Birds have adapted a suite of reproductive strategies that work hand in hand with oviparity. These include the production of multiple offspring, complex parental care and incubation. Developing embryos are protected from disease and environmental factors by the albumen, egg shell and the accompanying membranes. Parents provide protection and warmth via thermoregulation whilst egg camouflage and nests protect the eggs from predators. The introduction of viviparity could very well decrease the fitness of birds by reducing the amount of offspring they can produce, increasing the chance of death in the mother and reducing the amount of male investment in chick rearing.
The special adaptations associated with egg laying in birds probably evolved early in the history of the class and certainly before the period in which birds started diversifying into the many species we have today. Although it is unknown why birds reproduce in the way they do it is common knowledge in the scientific community that they are a highly successful class that reproduce highly effectively regardless of the fact that they still lay eggs.
How does viviparity occur in snakes and lizards?
If not a single bird is able to produce live young, how it that snakes and lizards are able to when all of their ancestors previously produced eggs.
Firstly, birds are very different from the oviparous vertebrate ancestors that eventually made the leap to viviparity. Secondly, not all reptiles are able to reproduce live young. Neither the dinosaurs of the Jurassic period nor the crocodiles or turtles of today can produce live young.
What links all these animals is the structure of the egg: the eggs are thick and heavily calcified, making it harder for certain gases to pass through their membranes. In the closed off environment of the uterus, gas movement becomes an even bigger problem. Squamate (snakes and lizards) shells are markedly thinner and less rigid making this less of a problem.

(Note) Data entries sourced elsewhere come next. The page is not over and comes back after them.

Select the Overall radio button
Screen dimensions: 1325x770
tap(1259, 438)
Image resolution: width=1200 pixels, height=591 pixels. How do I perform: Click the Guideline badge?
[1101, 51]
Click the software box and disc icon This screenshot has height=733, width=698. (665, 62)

In the squamates it is believed that exposure to cold environments is one of the deciding factors in their movement towards producing live young. In a cold environment the egg of the mother would experience that cold because of its presence in the nest. These cold conditions could slow or even cause death in the developing embryo. If the egg is retained within the mother its chances of survival are markedly improved because it can acquire the optimal incubating temperature from within the mother because she can attain a high body temperature through her interaction with the environment.

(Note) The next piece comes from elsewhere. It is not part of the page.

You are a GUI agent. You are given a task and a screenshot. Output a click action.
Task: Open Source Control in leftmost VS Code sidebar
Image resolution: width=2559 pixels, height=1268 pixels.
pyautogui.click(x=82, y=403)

Other factors that influence the evolution of viviparity in squamates include predation, flooding, dehydration, ultraviolet attack, microbial attacks and moisture extremes. If a mother is burdened with an embryo she is less able to move and feed which can be a limiting factor, but when it comes to reptiles such as snakes and lizards, they tend to huddle around their eggs once laid to protect them so retaining the embryo won’t make much difference to the female.

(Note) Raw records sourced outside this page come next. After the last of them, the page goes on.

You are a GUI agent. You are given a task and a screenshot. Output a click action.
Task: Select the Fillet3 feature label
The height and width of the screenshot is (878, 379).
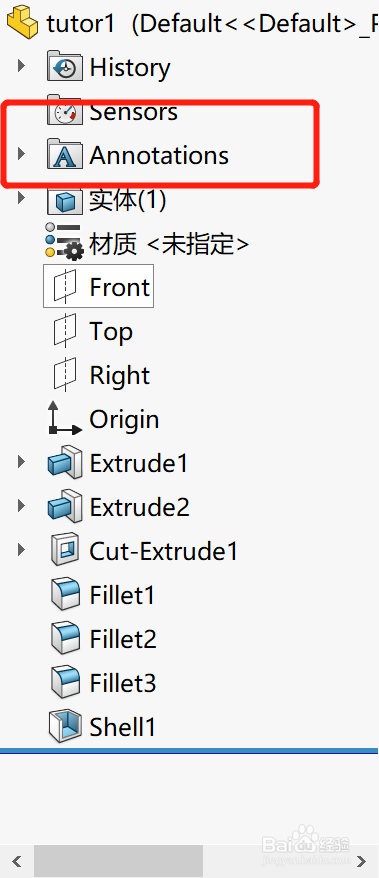click(123, 683)
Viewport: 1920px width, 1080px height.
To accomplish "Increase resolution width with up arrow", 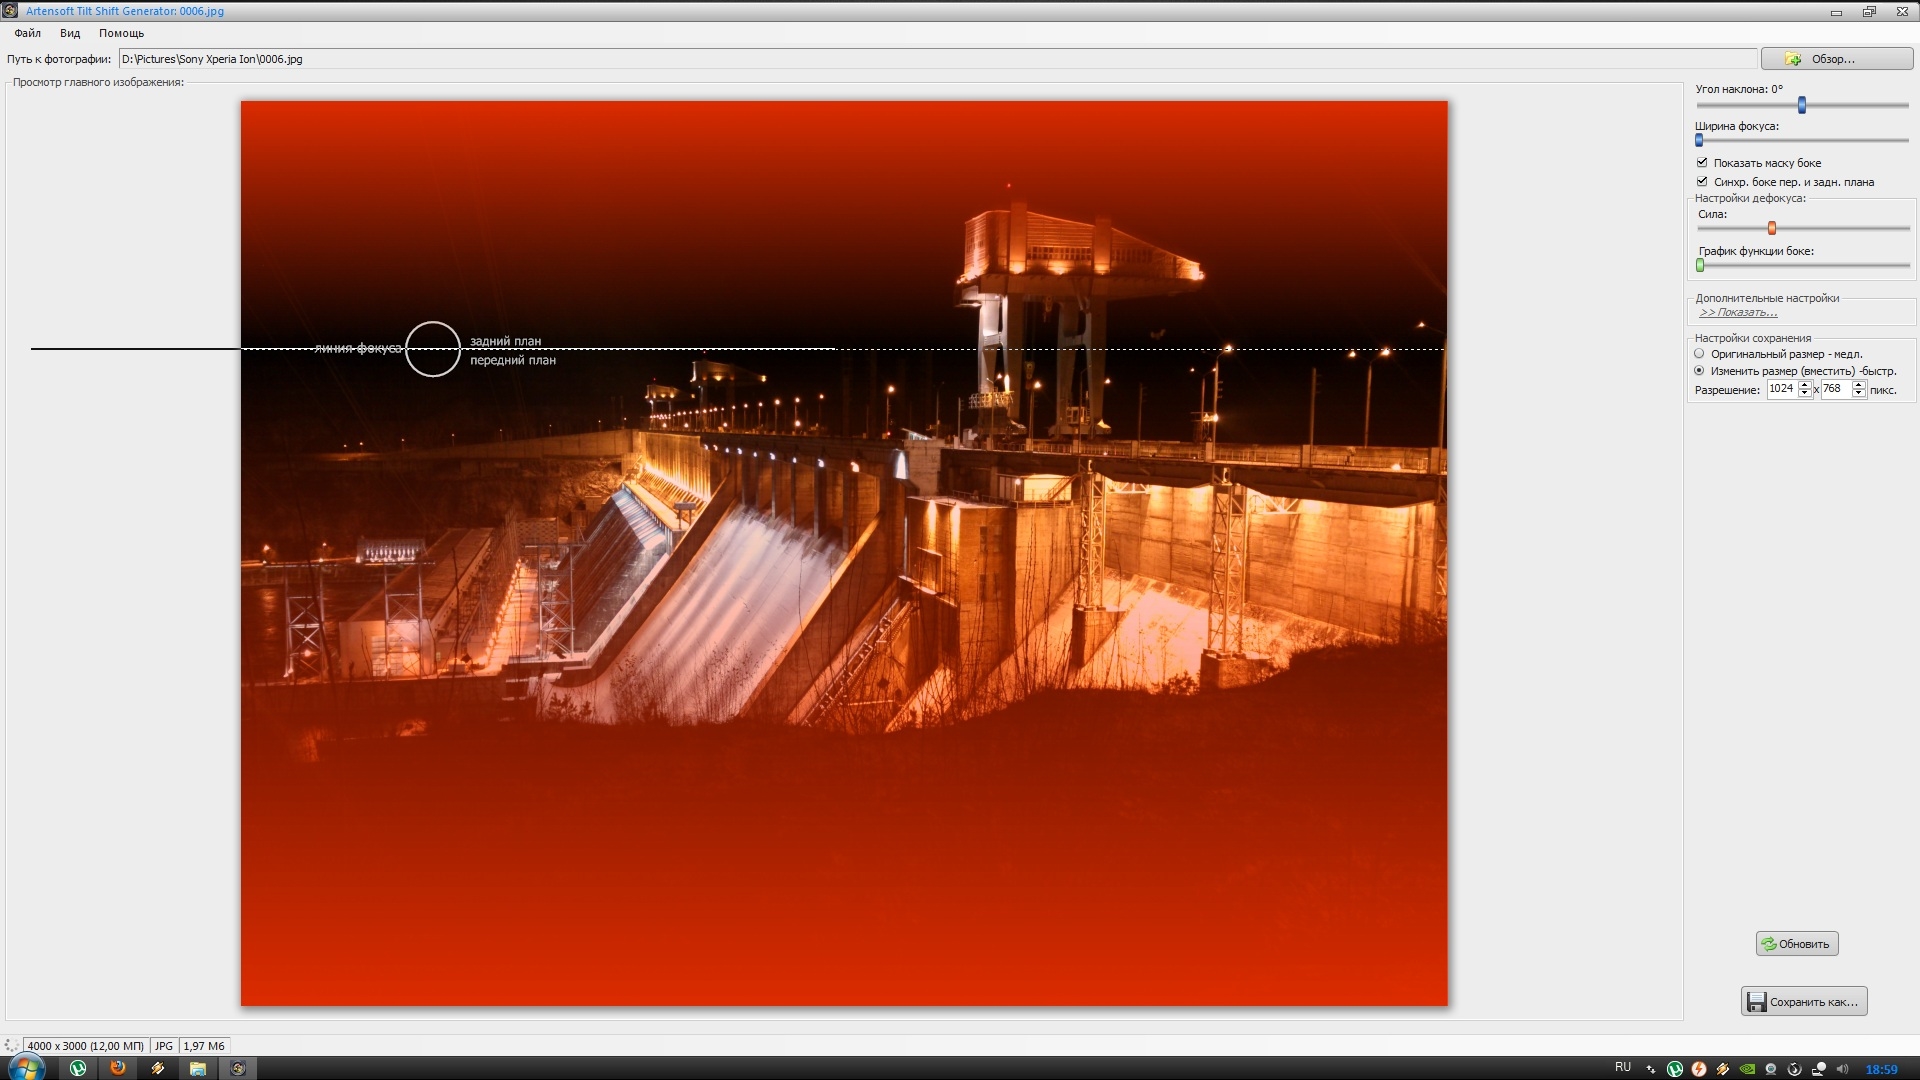I will [1805, 385].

In terms of predation, if the egg is retained within the female it can’t be eaten unless the mother herself is eaten. Finally moisture extremes on the ground can cause disease so if the egg is retained, it is protected from extremes in the environment.
Much like birds, the reproductive capability of live birthing will only evolve in squamates if the benefits outweigh the costs. In order to become fully viviparous, evolution must favour the intermediary stages because evolution is gradual. What this means is that an animal isn’t instantly viviparous but rather becomes viviparous over time with changes such as the lengthening of the time the egg is retained within the female and the development of a placenta. In certain squamates it is clear that viviparity is beneficial because it exists in the animal and thus the lack of viviparity in birds is a sign that birds don’t gain any benefit from viviparity because no viviparous birds exist.